Excerpts from a dataset
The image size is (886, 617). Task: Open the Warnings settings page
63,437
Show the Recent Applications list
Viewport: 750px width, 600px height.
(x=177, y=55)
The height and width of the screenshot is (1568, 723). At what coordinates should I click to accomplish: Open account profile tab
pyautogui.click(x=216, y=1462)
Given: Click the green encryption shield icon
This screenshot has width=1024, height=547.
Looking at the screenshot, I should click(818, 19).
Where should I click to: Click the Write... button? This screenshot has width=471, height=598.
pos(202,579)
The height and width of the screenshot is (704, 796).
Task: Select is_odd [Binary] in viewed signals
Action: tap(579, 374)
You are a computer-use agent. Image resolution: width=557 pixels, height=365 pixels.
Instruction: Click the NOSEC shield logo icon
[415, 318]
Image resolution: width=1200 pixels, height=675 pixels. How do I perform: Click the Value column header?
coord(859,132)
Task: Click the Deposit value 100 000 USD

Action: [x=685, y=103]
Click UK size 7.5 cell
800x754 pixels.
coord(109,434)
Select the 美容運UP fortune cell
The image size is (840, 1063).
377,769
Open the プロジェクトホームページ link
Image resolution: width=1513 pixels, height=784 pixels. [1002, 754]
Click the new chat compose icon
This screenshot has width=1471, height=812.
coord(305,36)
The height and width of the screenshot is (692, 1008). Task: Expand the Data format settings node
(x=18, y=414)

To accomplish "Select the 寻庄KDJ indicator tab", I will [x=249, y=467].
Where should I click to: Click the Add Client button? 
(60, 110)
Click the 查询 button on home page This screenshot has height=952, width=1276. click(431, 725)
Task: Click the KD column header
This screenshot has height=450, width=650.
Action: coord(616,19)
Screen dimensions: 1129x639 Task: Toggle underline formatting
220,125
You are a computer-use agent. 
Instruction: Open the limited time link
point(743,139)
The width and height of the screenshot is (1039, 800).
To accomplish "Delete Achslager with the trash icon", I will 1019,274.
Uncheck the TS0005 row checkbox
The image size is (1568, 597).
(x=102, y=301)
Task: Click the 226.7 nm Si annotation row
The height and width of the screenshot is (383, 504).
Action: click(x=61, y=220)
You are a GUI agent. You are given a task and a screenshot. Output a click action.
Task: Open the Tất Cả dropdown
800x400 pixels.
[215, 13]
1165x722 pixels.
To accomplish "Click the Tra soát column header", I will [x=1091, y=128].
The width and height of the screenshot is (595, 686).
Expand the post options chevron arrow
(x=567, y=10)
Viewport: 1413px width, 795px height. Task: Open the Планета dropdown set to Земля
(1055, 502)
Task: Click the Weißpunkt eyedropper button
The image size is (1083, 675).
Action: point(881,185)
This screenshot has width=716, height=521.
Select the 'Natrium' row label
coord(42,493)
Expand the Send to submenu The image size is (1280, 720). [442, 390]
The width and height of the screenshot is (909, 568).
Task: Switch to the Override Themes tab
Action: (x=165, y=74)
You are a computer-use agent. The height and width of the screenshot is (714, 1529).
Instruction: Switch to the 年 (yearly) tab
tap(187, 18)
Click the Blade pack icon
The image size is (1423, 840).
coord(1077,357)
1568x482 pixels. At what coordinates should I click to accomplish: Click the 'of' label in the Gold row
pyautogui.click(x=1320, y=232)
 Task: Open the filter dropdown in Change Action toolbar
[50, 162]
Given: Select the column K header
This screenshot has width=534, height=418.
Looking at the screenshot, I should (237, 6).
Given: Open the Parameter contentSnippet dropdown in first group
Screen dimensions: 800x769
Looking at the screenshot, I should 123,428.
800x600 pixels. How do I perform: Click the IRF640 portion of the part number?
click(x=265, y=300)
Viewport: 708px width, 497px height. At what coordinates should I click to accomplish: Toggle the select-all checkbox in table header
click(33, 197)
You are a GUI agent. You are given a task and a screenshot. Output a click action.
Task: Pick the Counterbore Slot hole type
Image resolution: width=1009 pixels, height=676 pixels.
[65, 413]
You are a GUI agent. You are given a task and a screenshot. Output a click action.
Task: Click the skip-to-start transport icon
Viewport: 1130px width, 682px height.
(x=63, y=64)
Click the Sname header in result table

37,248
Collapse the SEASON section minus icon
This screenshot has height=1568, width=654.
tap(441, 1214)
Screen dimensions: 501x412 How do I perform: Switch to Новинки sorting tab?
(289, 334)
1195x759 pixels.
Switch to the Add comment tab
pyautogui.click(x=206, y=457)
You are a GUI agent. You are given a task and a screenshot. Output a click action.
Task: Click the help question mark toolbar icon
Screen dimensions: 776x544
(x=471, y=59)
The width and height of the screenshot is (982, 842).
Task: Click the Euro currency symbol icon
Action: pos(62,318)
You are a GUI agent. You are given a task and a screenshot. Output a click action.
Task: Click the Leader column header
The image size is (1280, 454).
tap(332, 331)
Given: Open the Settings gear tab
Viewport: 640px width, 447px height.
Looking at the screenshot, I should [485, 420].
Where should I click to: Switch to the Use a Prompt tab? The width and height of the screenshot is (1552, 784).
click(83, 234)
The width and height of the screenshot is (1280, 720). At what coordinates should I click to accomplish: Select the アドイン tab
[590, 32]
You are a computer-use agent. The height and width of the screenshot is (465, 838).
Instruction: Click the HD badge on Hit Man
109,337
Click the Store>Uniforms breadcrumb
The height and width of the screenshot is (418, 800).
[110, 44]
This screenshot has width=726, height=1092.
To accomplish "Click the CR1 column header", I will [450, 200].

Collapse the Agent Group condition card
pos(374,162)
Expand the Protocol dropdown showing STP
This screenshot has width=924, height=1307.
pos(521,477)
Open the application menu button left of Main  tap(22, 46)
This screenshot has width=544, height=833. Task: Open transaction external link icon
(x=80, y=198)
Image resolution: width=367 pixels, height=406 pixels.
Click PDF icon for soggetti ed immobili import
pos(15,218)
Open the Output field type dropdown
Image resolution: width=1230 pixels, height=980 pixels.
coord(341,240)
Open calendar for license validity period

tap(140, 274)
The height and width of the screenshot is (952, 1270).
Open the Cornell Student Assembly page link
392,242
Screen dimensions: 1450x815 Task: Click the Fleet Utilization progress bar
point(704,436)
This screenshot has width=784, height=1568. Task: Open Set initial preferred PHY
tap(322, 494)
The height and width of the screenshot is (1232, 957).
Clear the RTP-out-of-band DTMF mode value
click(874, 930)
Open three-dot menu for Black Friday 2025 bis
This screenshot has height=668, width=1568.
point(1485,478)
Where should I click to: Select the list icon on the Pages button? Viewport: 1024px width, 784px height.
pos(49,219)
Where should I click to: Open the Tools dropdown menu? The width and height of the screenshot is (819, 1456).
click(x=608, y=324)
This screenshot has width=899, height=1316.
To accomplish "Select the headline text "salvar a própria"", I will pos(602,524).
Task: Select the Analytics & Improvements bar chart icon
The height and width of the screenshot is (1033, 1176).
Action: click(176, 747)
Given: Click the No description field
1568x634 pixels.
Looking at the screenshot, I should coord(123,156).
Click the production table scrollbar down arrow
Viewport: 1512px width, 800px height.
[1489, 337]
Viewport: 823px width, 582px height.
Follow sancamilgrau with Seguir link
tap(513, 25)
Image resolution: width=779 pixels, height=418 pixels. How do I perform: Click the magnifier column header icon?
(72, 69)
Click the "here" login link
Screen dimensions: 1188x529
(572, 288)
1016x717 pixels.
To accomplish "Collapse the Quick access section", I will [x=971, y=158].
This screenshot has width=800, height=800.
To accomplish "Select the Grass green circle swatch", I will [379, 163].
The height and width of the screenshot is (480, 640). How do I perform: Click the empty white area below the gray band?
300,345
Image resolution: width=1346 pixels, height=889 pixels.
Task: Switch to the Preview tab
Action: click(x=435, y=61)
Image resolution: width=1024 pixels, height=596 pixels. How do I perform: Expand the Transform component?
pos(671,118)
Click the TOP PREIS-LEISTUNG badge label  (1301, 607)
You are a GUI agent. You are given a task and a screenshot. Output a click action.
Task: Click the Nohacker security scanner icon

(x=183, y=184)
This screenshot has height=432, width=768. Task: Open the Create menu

# EXERCISE REQUIREMENTS
Filter the records for the word "green" and show every line that has it.

# RESULT
Given: Click the green encryption shield icon
To accomplish "Select the Grass green circle swatch", I will [379, 163].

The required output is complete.